As he unfolded this gorgeous prospect I was ravished with delight. Foreign Lands! Normandy! Châteaux! Paris! But Grandmother—why was she looking doubtful, unmoved?
"Papists?" she asked him, keenly.
"They are Roman Catholics." This as though somehow a palliative.
My heart stopped. I scented battle. Lord Tawborough counter-attacked before the forces of objection could muster.
"Yes, Mrs. Lee: Papists, of course, like nearly all French people. But what an opportunity for Mary! If she could help them to a better way, it would be achieving more than to convert a hundred heathen!"
His tongue was in his cheek. Conscience called: Denounce his lies! Ambition urged furiously: Keep silence! My heart was throbbing, as the battle of selves raged within. I saw that Grandmother took his false words in good faith: Ambition was the winning-side and stifled Conscience utterly.
"True," said my Grandmother, and accepted with sober gratitude. Aunt Jael grunted warmer approval. I thanked him with tears of pleasure.

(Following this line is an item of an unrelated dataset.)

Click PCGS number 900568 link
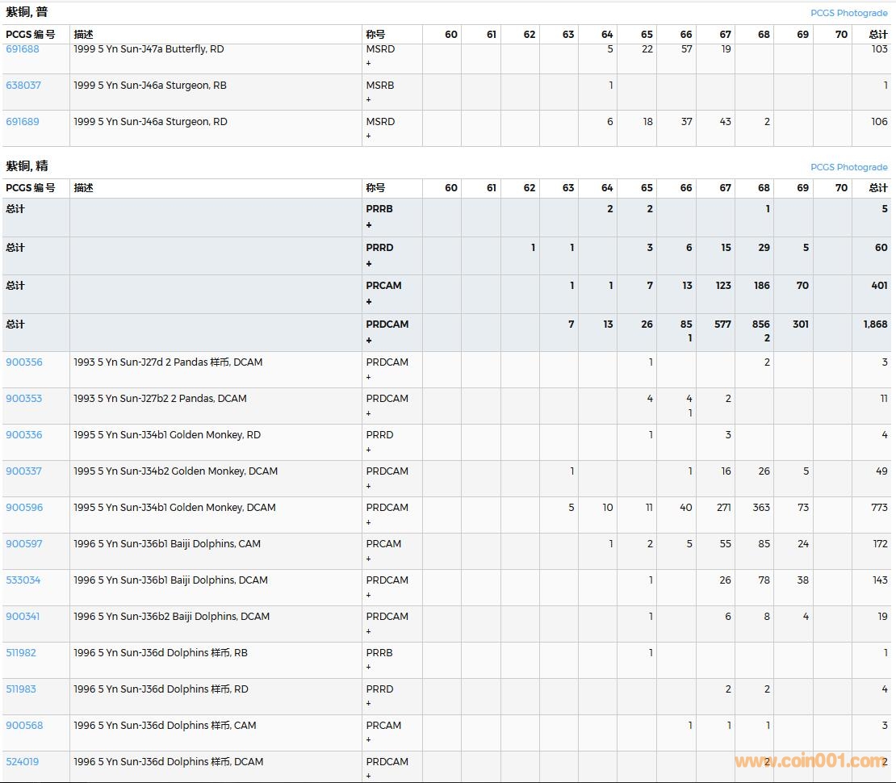Image resolution: width=896 pixels, height=783 pixels. tap(24, 726)
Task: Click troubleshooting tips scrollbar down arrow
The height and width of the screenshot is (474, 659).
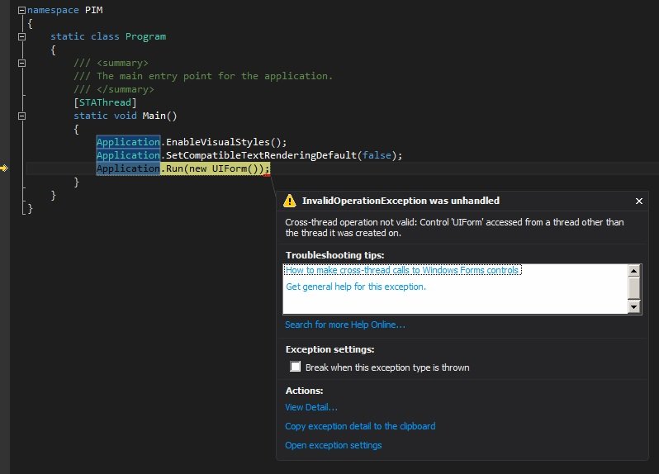Action: [633, 307]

Details were arranged. I was to go in April, a few weeks after my eighteenth birthday. There was never any direct correspondence; Lord Tawborough made all arrangements. Towards my expenses he gave five pounds, which Grandmother most furiously spent in "a new shuit of clothes." In all I had three new dresses, the finest I had ever possessed; I had no suspicion of how dowdy they might look in my new surroundings. Lord Tawborough, however, to whom Aunt Jael proudly displayed them, must have had the gravest suspicions, for in spite of resistance he sent me to the best dressmaker in the town for a white silk "evening" dress, and to the ladies' tailor in Boutport Street for a smart new riding-habit. For parting-present Aunt Jael gave me a set of bone-backed hair-brushes; Glory and Salvation a pair of kid gloves and a silk scarf; Pentecost Dodderidge a New Testament with an original hymn inscribed in the title page; Mrs. Cheese a plain gold brooch and green parasol, the Meeting a magnificent French Bible in limp red morocco, which was presented to me publicly at my last Breaking of Bread; Brother Browning a Scotch travelling rug; my Grandmother a photograph of my mother I had often begged for and cried over and kissed.